◆ Page excerpt ◆

Giroux played a season-high 25:28, and left without a point for the 19th time in 36 games. He’s on pace for just 54 points this season, and while there’s something to be said about needing your best players to put points on the board, Giroux’s lack of production shouldn’t be too concerning.

For one, he’s only recorded an assist on 46 percent of the team’s goals that have been scored with him on the ice at all situations so far, excluding his own 11 goals. Across the three seasons prior, that number was just over 60 percent. And that stretch includes his 58-point 2016-2017 campaign. The Flyers have still scored a fair amount with Giroux on the ice at 5-on-5 this season — though less than they had in the previous two seasons — and him not being given an assist on a scoring play doesn’t mean that he didn’t contribute to a goal being scored. The assists will come.

Secondly, the power play is a shell of its former self. While some of that is because Giroux hasn’t been good enough on the man advantage, he has spent a lot of time in a power play formation that has him playing away from a position that he’d seen success in for years. He can be better, but he’s been better than his point total suggests.

Looking ahead

We’re quickly reaching the midway point of the season, and through 36 games the Flyers have amassed more standings points than they have since Jaromir Jagr donned the orange and black. They close out the year with matchups with the New York Rangers, San Jose Sharks, Anaheim Ducks, and Los Angeles Kings — teams that sit 24th, 28th, 26th, and 29th in the league. There are no guaranteed wins in this league, or any sports league for that matter, but there is a huge opportunity for the Flyers to extend this winning streak and potentially enter 2020 as a top-five team.

If they can do that, a tough January schedule looks a little less menacing with that kind of playoff cushion built up. For now though we’ll just enjoy three straight victories. Six points are six points.

◆ Brief ◆
Write out the passage from the hockey article word for word, between "Giroux played a" and "assists will come.", inclusive.

◆ Records of locating words and items ◆
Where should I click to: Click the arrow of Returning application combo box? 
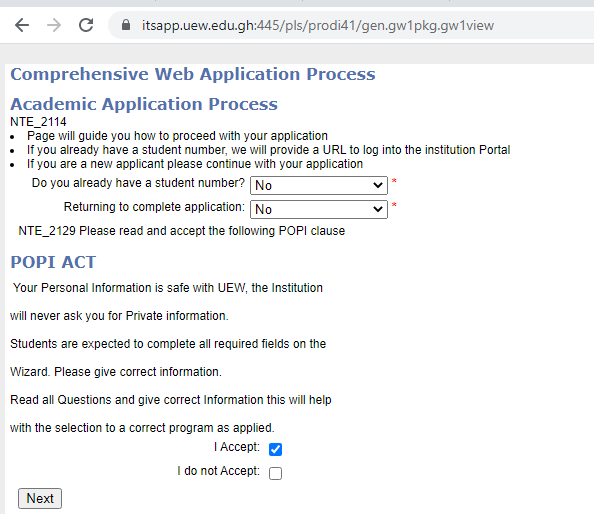coord(377,209)
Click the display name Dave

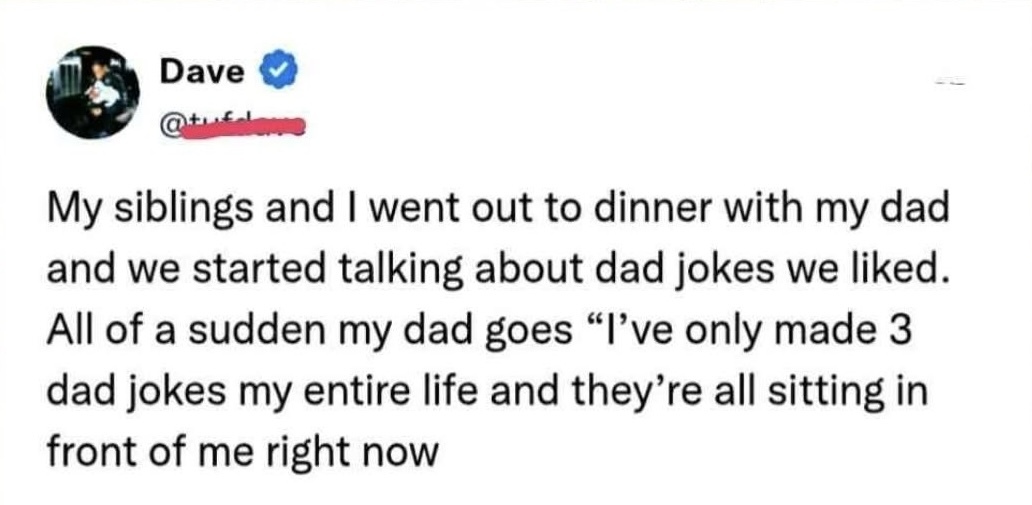point(203,72)
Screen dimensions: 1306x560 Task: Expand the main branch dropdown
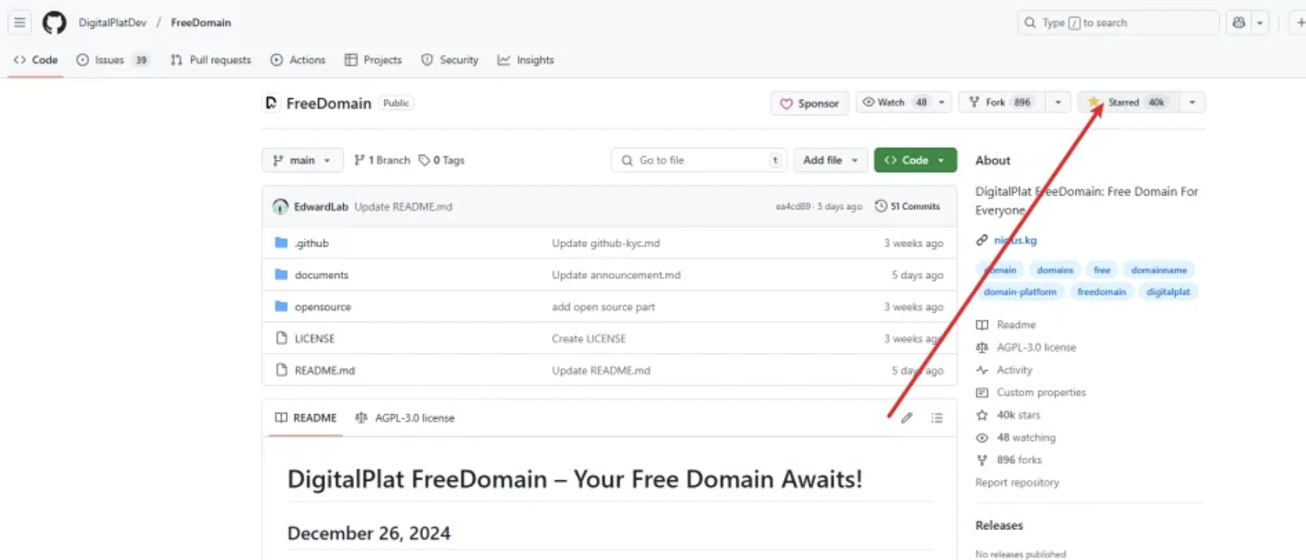(x=302, y=160)
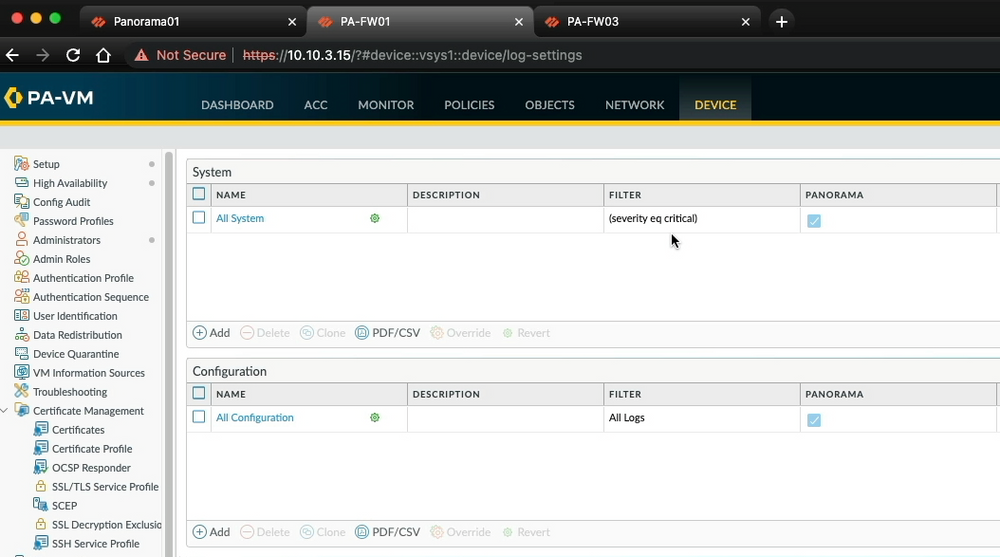The height and width of the screenshot is (557, 1000).
Task: Click the Administrators person icon
Action: pos(21,240)
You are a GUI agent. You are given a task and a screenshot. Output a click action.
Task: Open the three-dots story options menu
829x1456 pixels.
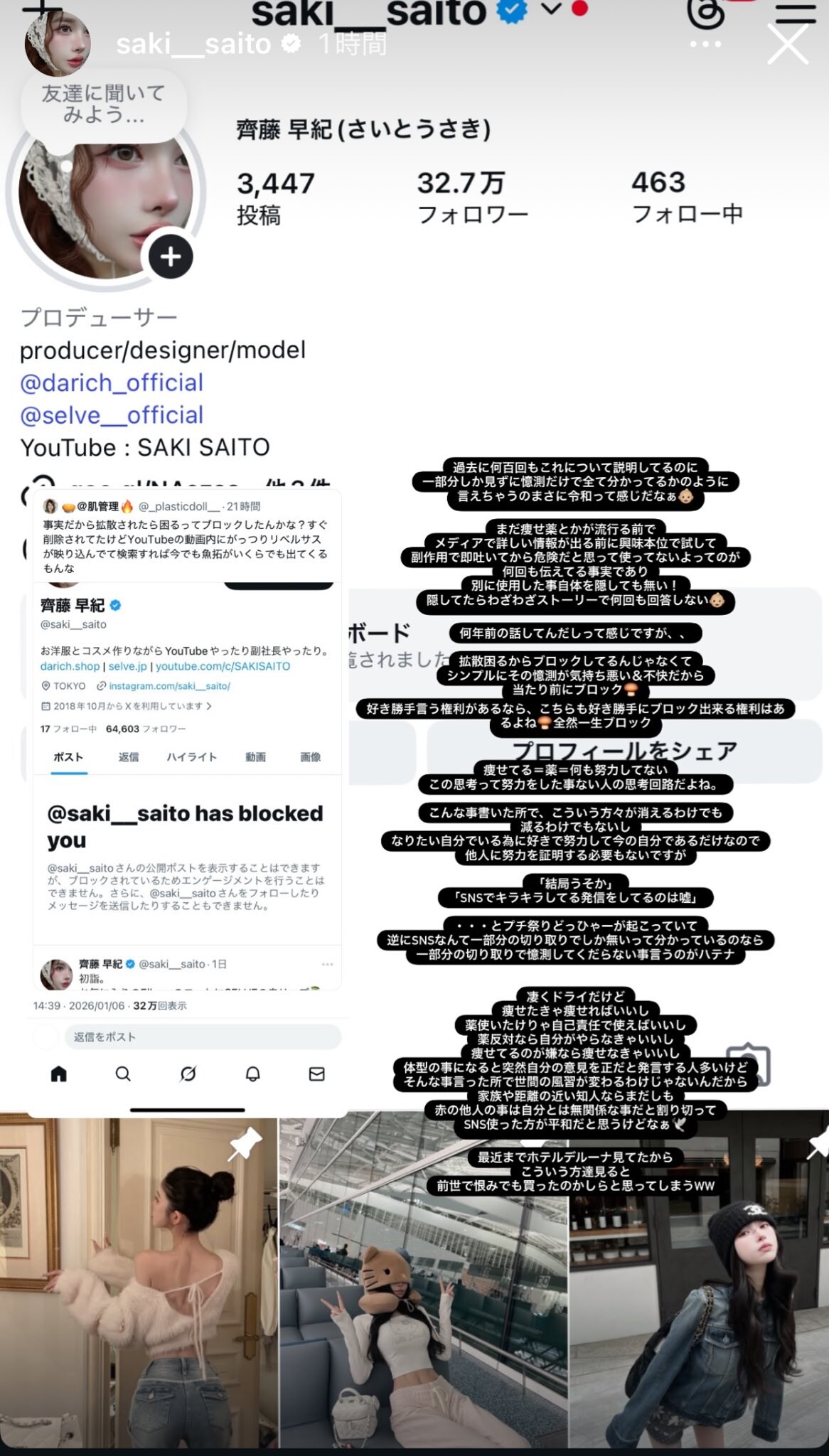(705, 44)
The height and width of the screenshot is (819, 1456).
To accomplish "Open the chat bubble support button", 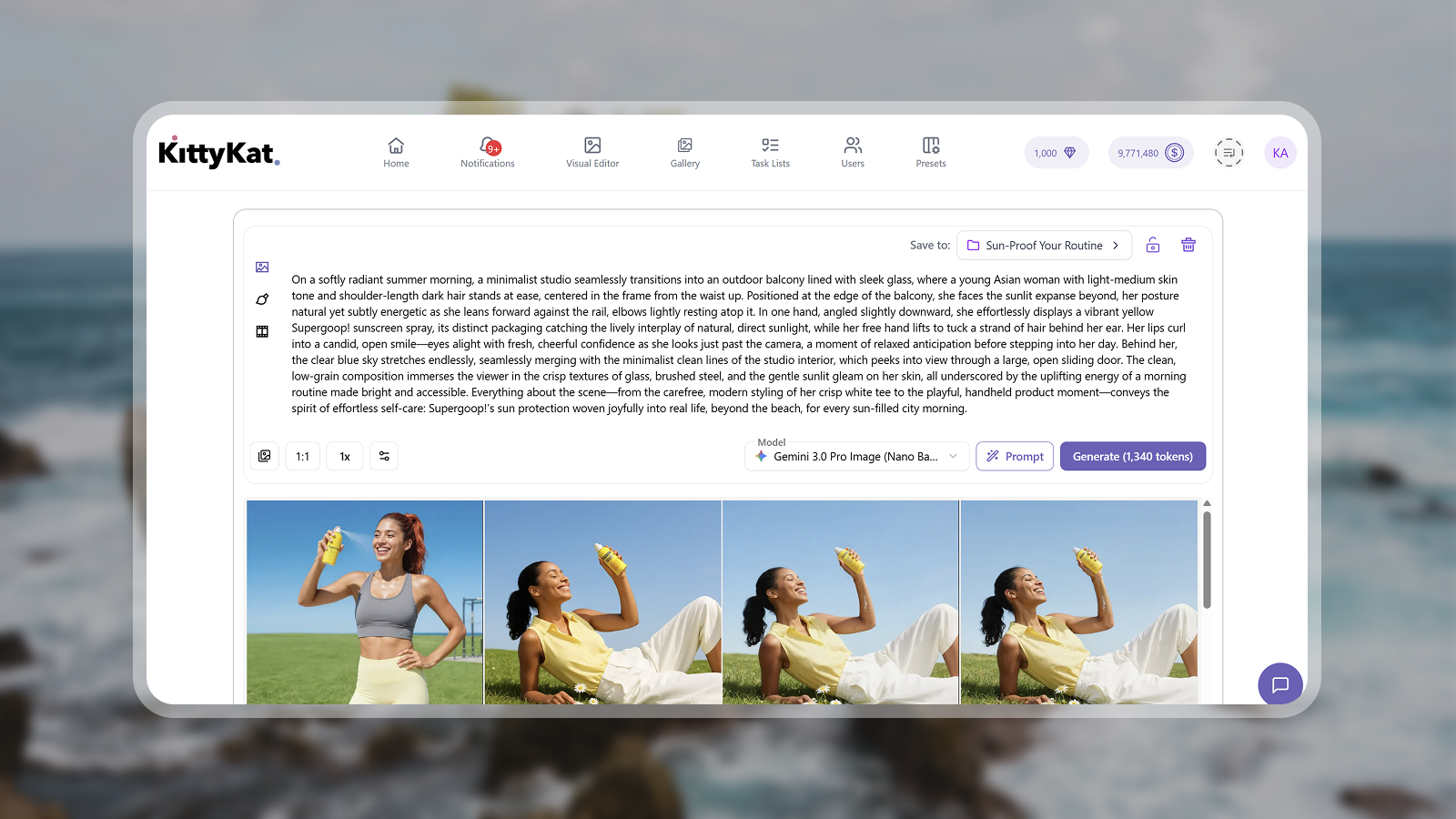I will (1279, 684).
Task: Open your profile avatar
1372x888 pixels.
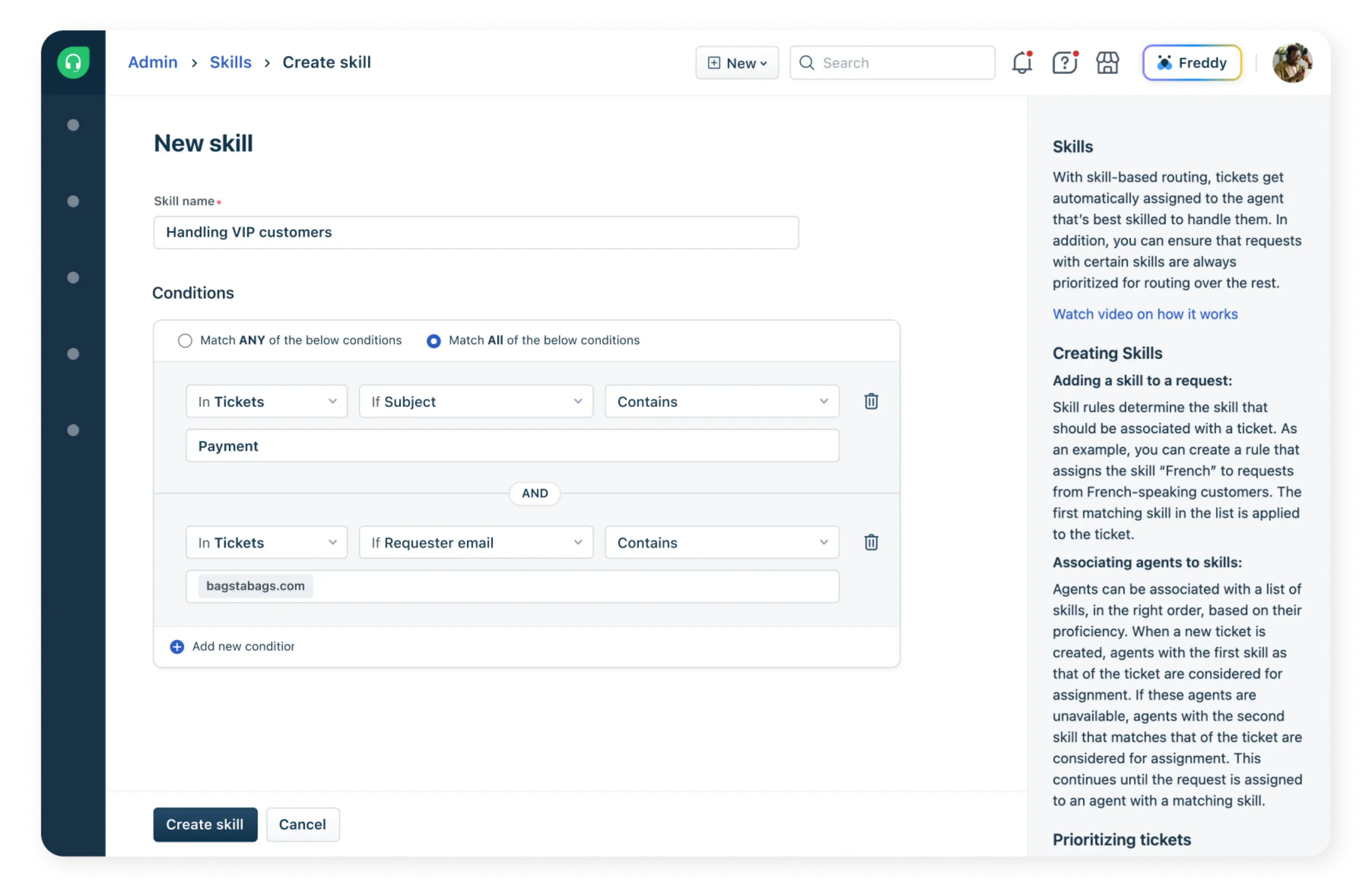Action: (x=1292, y=62)
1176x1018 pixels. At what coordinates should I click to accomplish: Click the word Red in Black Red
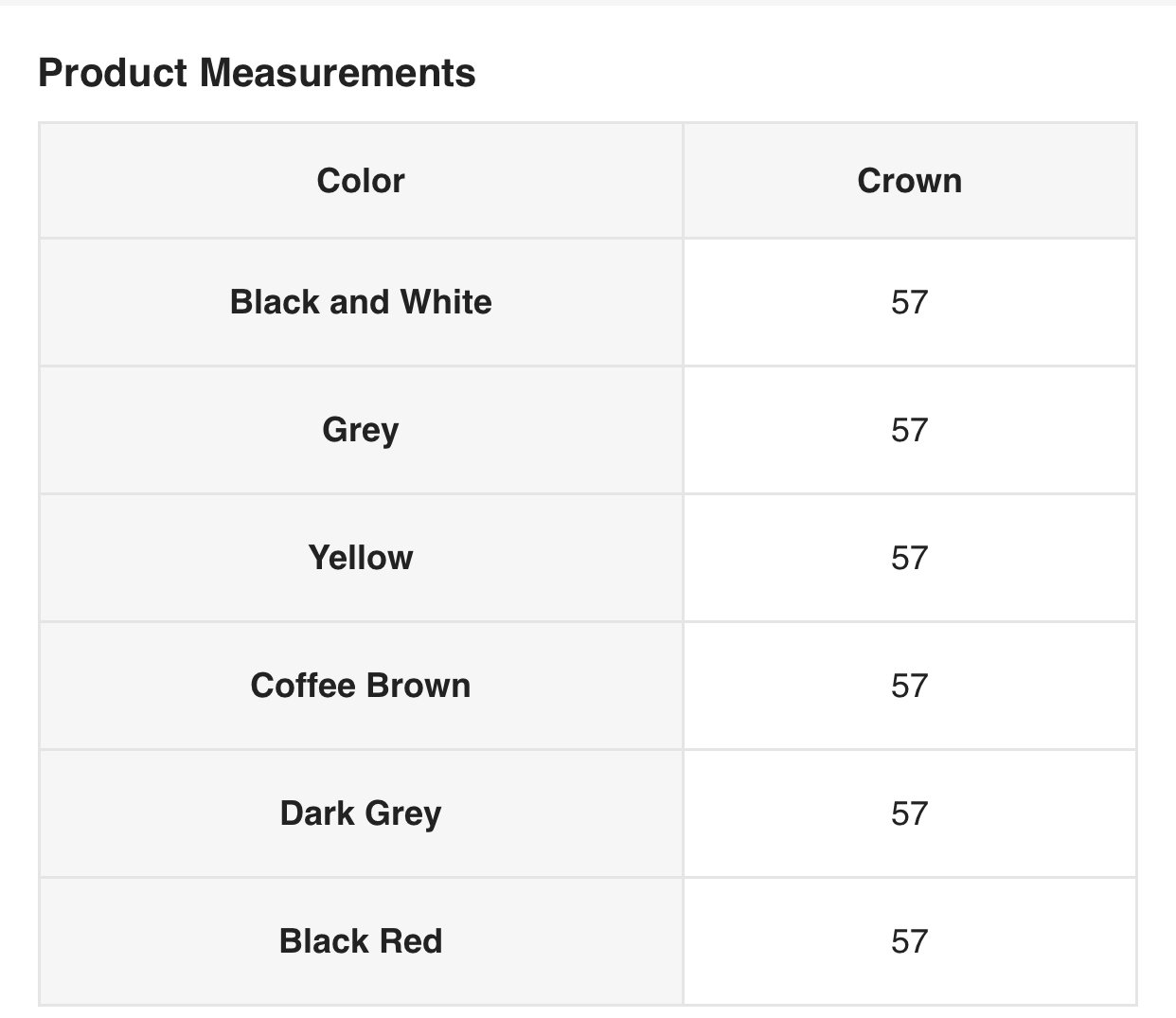pyautogui.click(x=410, y=941)

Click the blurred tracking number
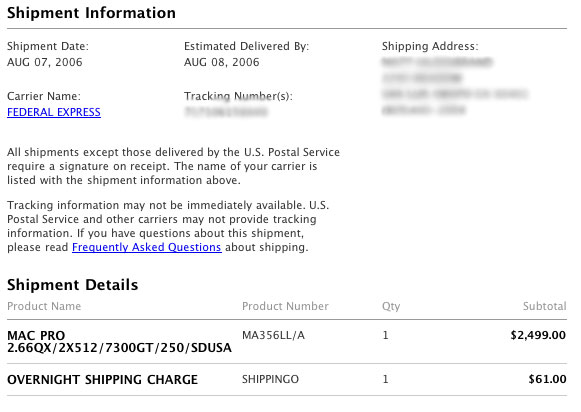click(x=226, y=112)
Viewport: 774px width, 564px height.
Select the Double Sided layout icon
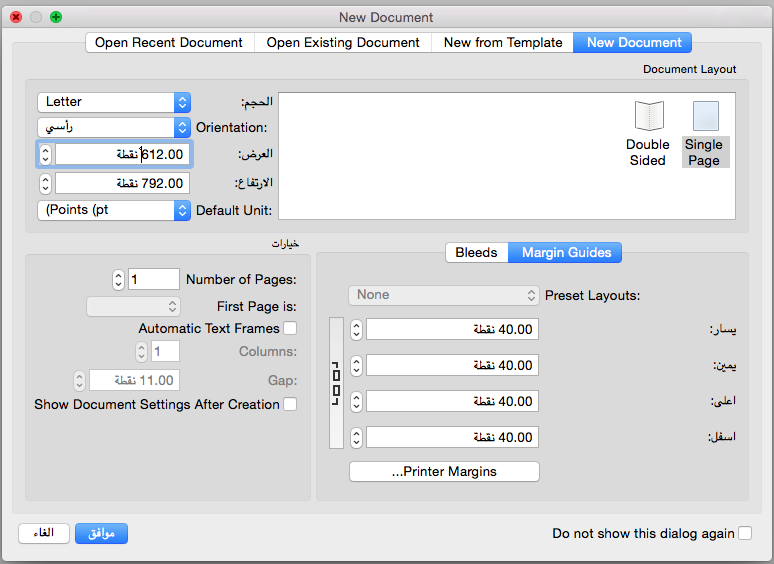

◆ Response ◆
Giroux played a season-high 25:28, and left without a point for the 19th time in 36 games. He’s on pace for just 54 points this season, and while there’s something to be said about needing your best players to put points on the board, Giroux’s lack of production shouldn’t be too concerning.

For one, he’s only recorded an assist on 46 percent of the team’s goals that have been scored with him on the ice at all situations so far, excluding his own 11 goals. Across the three seasons prior, that number was just over 60 percent. And that stretch includes his 58-point 2016-2017 campaign. The Flyers have still scored a fair amount with Giroux on the ice at 5-on-5 this season — though less than they had in the previous two seasons — and him not being given an assist on a scoring play doesn’t mean that he didn’t contribute to a goal being scored. The assists will come.